Arrangements with servicers could also be facilitated centrally (for example, by the US Treasury) rather than by each state arranging a separate agreement. A national approach may add scale and leverage beyond what states can do alone, as was the case with the Hardest Hit Fund.10 Some states have begun to show interest in servicer options in their draft plans; they may want to continue to explore this approach further with their fellow jurisdictions and with the US Treasury.11
An internal-portfolios approach
Finally, in cases where a state has an internal portfolio of mortgages, such as through housing-finance agencies, it may have an opportunity to cure arrearages directly for those portfolios. This approach allows states to target many of the homeowners who are most at risk as housing-finance agencies focus lending on lower-income and underserved households and communities.12 Similar to the second servicer approach described above, this channel could allow homeowners to become current on their mortgages without having to go through a retail application process.
A joint approach
While states may wish to focus on establishing a single channel to reduce operational complexity, launching multiple channels could increase the likelihood of reaching homeowners. Having a retail channel alongside a servicer channel, for example, would provide an option for each of two potential populations of homeowners: those who feel more comfortable seeking help directly from the state, and homeowners who might potentially find a retail application process overwhelming and prefer to have a servicer handle materials on the back end. Similarly, establishing an internal-portfolios approach—if a state believes it may be faster to launch than a retail or servicer channel—might allow states to get relief to a subset of homeowners quickly while they work to establish other channels.

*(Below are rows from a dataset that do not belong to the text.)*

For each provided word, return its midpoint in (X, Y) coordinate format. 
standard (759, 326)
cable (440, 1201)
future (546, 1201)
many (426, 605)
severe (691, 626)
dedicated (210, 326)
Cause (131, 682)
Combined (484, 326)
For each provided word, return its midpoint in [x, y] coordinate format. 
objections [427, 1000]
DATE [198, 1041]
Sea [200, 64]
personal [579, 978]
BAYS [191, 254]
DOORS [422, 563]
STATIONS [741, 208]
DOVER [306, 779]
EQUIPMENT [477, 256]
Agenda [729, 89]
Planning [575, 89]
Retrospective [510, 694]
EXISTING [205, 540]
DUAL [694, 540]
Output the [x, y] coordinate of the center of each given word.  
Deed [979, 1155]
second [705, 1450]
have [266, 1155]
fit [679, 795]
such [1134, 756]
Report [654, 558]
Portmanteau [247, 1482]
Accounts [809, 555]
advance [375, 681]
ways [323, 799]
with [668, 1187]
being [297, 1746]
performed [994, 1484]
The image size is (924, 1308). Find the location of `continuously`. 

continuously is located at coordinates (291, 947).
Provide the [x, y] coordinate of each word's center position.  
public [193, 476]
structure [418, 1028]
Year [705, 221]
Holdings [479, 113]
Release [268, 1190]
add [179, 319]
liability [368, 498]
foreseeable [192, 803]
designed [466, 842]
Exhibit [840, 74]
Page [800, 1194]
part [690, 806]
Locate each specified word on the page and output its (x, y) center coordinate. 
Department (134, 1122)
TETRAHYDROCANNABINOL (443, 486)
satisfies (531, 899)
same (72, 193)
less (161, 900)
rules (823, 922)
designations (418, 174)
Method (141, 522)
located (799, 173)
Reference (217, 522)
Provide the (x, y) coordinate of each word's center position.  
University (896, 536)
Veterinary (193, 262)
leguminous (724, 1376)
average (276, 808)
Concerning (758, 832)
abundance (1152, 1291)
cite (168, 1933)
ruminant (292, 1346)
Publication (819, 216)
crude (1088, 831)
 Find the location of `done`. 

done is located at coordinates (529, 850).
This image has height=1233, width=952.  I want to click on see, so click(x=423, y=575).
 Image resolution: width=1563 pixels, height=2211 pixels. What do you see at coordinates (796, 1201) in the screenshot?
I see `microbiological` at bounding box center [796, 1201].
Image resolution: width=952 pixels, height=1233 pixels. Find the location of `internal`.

If more than one approach is used, it will be important to ensure that states, administering agencies, and advocates clearly communicate how these programs work together so as not to confuse homeowners who could be eligible for help through multiple channels.
The US Treasury has opened its portal for HAF plan submissions. Some states may have submitted their initial plans and are now beginning the difficult work of establishing their programs and refining their analysis and approaches. Others may still be developing their HAF plans for later submission. As states either prepare, submit, or begin to execute and refine their plans, the above considerations may assist in thinking through how to use data and insights from other programs to refine their approaches for the greatest impact. As homeowners throughout the country potentially come to require support through the next phase of the crisis, states can use these insights to help those most in need.